### ACTION ITEM
What you return should be the lines of the data containing "clock", each in full.

+++ INPUT RECORDS +++

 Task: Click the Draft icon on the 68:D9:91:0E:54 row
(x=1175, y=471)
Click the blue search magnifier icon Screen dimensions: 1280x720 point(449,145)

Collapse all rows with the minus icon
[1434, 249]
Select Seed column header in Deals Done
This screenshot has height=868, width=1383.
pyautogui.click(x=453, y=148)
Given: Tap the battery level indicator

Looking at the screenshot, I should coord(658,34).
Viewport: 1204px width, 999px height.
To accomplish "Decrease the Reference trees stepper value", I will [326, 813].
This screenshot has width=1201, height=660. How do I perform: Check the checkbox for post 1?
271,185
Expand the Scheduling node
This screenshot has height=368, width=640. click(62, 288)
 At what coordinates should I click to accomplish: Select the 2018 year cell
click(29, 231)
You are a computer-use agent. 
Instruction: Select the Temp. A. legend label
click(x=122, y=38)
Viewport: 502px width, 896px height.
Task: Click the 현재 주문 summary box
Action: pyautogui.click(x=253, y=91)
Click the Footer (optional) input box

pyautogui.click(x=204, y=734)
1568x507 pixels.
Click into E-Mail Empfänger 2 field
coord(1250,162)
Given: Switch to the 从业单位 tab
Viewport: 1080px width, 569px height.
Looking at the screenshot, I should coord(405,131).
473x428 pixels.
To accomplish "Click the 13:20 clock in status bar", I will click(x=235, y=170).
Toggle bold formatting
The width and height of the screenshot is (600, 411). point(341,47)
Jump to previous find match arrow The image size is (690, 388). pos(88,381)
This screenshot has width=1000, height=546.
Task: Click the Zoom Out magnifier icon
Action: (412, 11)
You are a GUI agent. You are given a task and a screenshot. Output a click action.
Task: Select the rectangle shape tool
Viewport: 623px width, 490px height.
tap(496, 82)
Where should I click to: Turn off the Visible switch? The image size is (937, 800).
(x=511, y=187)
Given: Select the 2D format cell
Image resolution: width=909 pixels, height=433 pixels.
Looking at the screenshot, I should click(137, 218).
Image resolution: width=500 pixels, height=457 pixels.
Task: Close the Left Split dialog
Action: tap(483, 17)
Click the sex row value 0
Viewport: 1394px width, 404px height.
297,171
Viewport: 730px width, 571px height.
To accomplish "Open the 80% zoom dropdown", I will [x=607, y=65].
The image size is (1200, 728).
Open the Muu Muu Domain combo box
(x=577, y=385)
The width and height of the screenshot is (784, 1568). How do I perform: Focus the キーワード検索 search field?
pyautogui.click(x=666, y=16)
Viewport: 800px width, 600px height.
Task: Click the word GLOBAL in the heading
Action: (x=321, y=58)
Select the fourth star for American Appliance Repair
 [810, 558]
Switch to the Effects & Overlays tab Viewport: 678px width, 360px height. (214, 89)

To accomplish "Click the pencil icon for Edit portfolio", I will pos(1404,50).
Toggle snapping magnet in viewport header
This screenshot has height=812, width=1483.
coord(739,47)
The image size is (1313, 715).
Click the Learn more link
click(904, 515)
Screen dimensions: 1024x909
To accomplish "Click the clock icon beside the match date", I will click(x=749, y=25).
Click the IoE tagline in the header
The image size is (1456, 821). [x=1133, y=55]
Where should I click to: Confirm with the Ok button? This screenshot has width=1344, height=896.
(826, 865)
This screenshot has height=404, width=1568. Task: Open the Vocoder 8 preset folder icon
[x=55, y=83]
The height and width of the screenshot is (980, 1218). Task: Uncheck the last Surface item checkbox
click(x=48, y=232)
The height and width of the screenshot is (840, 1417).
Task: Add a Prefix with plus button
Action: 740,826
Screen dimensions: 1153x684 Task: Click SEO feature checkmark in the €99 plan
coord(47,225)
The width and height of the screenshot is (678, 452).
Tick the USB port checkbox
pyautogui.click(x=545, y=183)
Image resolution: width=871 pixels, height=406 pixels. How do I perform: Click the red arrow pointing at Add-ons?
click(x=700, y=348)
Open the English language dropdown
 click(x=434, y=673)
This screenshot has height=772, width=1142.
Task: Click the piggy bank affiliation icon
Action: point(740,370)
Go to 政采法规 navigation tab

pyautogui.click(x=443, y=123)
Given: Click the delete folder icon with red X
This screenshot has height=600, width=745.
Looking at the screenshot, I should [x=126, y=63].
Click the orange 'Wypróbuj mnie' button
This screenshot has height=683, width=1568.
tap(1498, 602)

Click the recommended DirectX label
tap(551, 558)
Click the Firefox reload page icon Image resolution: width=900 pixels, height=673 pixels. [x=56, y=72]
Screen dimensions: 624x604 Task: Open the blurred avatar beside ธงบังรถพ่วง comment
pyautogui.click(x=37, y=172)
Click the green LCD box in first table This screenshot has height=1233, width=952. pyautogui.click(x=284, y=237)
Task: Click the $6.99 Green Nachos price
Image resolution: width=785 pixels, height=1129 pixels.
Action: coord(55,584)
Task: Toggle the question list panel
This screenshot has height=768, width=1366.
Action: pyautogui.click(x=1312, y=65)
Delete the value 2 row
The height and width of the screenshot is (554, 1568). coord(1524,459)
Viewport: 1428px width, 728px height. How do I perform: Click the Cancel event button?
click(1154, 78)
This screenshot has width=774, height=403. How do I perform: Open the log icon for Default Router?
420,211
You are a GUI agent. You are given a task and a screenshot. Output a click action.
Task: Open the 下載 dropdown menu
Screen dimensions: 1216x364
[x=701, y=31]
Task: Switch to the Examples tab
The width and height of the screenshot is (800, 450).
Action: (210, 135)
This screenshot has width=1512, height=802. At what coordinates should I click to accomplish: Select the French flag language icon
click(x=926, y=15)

+++

### TASK RESULT
To accomplish "Click the 13:20 clock in status bar", I will click(x=235, y=170).
To accomplish "Click the clock icon beside the match date", I will click(x=749, y=25).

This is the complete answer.